H.R. 933, the House bill, essentially freezes all non-Defense government departments and agencies for Fiscal Year 2013 at their FY 2012 enacted levels.  To date, the existing six-month continuing resolution has been funding the government at a slightly higher annual rate, with most accounts receiving an increase of six-tenths of one percent.   The Clean Water Act State Revolving Loan Fund (SRF) program would remain at $1.46 billion in FY 2013 and the Safe Drinking Water SRF would remain at $918 million.

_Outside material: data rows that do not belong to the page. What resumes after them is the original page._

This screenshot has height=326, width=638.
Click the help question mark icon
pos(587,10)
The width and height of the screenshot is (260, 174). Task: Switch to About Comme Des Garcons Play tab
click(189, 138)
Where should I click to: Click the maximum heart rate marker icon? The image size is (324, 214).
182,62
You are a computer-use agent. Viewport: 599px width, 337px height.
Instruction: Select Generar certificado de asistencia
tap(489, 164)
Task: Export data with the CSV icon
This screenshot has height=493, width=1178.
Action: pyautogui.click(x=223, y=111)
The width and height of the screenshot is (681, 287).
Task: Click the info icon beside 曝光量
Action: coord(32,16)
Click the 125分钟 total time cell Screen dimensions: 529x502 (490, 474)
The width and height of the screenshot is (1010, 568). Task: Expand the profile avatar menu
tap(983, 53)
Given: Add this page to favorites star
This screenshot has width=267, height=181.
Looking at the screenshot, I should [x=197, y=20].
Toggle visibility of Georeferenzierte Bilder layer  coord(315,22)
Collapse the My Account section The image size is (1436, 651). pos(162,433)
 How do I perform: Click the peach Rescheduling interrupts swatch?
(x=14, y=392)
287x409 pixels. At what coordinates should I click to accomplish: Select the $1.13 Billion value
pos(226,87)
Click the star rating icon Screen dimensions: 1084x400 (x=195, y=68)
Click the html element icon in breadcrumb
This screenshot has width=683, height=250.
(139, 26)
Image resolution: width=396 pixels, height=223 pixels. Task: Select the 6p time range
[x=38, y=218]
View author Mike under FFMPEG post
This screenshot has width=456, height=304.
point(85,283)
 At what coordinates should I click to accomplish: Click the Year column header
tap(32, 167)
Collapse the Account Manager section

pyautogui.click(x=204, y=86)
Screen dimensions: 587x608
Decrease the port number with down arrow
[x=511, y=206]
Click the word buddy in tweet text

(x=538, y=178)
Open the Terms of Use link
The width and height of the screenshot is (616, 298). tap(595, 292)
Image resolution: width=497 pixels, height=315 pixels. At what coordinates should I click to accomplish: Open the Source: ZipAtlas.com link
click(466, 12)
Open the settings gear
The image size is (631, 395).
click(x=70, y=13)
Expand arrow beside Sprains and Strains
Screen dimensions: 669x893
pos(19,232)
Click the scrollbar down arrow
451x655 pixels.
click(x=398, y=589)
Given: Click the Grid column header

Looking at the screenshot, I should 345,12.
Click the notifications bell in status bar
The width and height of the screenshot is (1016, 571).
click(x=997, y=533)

The bill provides funding authority for the last six months of FY 2013, through September 30, 2013, to allow all government agencies and programs to continue operating during that period, and it generally continues the authorities and conditions on such funding that were included in individual FY 2012 appropriations laws.  Departments and agencies would not be allowed to initiate or resume any project or activity that wasn’t funded or authorized for FY 2012.

Senate Environment and Public Works Chairman Barbara Boxer (D-CA) said this week that she is “confident” that the Senate will change the continuing resolution so that it accounts for the increased spending levels provided in MAP-21, but House Transportation and Infrastructure Chairman, Bill Shuster (R-PA), has stated that he did not think including the increased levels was worth potentially taking down the entire CR in the House.

Boxer and the leaders of the Senate committees that helped write MAP-21, Commerce Chairman Jay Rockefeller (D-WV), and Banking Chairman Tim Johnson (D-SD), wrote House Speaker John Boehner (R-OH) on Tuesday to express their “strong disappointment” that the CR doesn’t boost transportation funding. The White House has also come out with a list of issues that the administration would like to see addressed, which includes the transportation changes.